Sometimes a doctor will come in at the end of the test to meet your child and take a few more pictures. The procedure usually takes less than 30 minutes.
What to Expect
The renal ultrasound test is painless. Your child may feel a slight pressure on the abdomen as the transducer is moved over it. You'll need to tell your child to lie still during the procedure so the sound waves can reach the area effectively. The technician may ask your child to lie in different positions or hold his or her breath briefly.
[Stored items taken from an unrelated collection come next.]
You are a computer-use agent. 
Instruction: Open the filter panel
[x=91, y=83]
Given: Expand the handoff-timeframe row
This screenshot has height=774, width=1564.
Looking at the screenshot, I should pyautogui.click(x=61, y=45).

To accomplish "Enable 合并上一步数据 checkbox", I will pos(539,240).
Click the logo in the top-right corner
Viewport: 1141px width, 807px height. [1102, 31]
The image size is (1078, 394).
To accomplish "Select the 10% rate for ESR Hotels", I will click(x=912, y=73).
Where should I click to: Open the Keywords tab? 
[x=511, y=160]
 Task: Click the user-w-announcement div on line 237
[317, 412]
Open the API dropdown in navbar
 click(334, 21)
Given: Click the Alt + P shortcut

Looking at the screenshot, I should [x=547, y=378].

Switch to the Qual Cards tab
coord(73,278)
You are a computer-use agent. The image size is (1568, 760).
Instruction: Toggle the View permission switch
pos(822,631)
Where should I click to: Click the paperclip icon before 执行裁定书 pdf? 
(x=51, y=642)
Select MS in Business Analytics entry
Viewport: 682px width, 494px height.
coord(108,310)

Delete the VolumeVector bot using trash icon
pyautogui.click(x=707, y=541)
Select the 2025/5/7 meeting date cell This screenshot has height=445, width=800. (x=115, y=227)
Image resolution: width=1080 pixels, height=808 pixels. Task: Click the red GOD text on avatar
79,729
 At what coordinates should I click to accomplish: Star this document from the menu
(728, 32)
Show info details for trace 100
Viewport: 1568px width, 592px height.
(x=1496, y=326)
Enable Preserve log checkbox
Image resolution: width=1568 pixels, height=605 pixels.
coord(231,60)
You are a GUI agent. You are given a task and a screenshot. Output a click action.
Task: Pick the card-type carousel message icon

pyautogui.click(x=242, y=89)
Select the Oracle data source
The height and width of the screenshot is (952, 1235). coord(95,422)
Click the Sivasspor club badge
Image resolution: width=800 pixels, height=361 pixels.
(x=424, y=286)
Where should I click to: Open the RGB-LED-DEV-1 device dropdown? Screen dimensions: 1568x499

Babies might cry in the ultrasound room, especially if they're restrained, but this won't interfere with the procedure.
Getting the Results
A radiologist (a doctor who is specially trained in reading and interpreting X-ray and ultrasound images) will interpret the ultrasound results and then give the information to the doctor. You and your doctor will go over the results. If the test results appear abnormal, your doctor may order further tests.
In an emergency, the results of an ultrasound can be available within a short period of time. Otherwise, results are usually ready in 1-2 days. In most cases, results can't be given directly to the patient or family at the time of the test.
No risks are associated with a renal ultrasound. Unlike X-rays, radiation isn't involved with this test.
Helping Your Child
Some younger children may be afraid of the machinery used for the ultrasound test. Explaining in simple terms how the renal ultrasound test will be conducted and why it's being done can help ease your child's fears. You can tell your child that the equipment takes pictures of his or her kidneys.
Encourage your child to ask the technician questions and to try to relax during the procedure, as tense muscles can make it more difficult to get accurate results.
If You Have Questions
If you have questions about the renal ultrasound, speak with your doctor. You can also talk to the technician before the exam.